The almost undetectable sound of jaguar steps over the soft jungle floor is occasionally accompanied by a click. Biologist Eduardo Carrillo and his research team track jaguars in Costa Rica using a system of camera traps first developed in India to estimate tiger populations.

One trap is made up of two cameras, a short distance apart, facing each other, in areas where researchers believe jaguars travel or hunt. Using special color sensors, the traps snap photos when triggered by motion, and as a result Carrillo has dozens of photos of the jungle cat and approximately 8,000 photos of other species.

The biologist has 42 traps, which he sets two-and a-half to three kilometers apart to “capture” as many jaguars as possible. In his first run, Carrillo scattered the cameras over 160 square kilometers, placing each one by foot over challenging jungle terrain. The cameras – which are film cameras, not digital – then have to be checked and have their batteries changed every 12 days.

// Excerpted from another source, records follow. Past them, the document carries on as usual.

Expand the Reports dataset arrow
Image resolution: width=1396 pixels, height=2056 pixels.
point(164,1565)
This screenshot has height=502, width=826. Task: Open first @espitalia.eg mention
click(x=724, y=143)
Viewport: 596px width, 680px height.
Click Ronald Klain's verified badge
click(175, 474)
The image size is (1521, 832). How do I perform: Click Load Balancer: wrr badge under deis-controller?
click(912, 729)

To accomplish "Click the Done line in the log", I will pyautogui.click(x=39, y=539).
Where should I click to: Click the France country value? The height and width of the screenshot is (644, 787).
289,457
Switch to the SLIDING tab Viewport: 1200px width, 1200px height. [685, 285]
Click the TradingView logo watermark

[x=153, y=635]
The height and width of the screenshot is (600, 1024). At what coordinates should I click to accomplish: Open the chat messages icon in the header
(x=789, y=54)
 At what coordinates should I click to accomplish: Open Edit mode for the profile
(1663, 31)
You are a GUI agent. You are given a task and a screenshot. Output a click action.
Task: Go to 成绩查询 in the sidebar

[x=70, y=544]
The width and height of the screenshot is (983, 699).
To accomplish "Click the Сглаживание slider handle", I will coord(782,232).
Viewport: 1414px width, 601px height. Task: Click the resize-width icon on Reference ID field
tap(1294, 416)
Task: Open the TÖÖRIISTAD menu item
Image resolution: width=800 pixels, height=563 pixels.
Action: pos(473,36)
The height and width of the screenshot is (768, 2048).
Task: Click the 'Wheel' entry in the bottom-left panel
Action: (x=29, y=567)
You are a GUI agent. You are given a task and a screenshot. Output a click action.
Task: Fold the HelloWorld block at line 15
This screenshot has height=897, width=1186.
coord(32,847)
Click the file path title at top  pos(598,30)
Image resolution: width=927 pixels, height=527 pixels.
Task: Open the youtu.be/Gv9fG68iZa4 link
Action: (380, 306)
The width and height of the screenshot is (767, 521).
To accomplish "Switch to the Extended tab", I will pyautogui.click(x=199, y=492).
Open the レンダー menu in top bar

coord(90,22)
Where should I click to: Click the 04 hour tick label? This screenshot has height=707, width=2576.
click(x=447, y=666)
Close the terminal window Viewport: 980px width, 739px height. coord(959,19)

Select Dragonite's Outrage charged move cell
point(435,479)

“It’s a full-time job,” Carrillo said. “Walking two kilometers in a forested area can take an entire day.”

The cameras have been used principally in the Corcovado National Park, on the southwestern Osa Peninsula, and in the northwestern province of Guanacaste, and also in the biological corridor between Corcovado and the Piedras Blancas National Park.

“There, we found what we expected: there’s forest, but there’s no animals,” Carrillo said.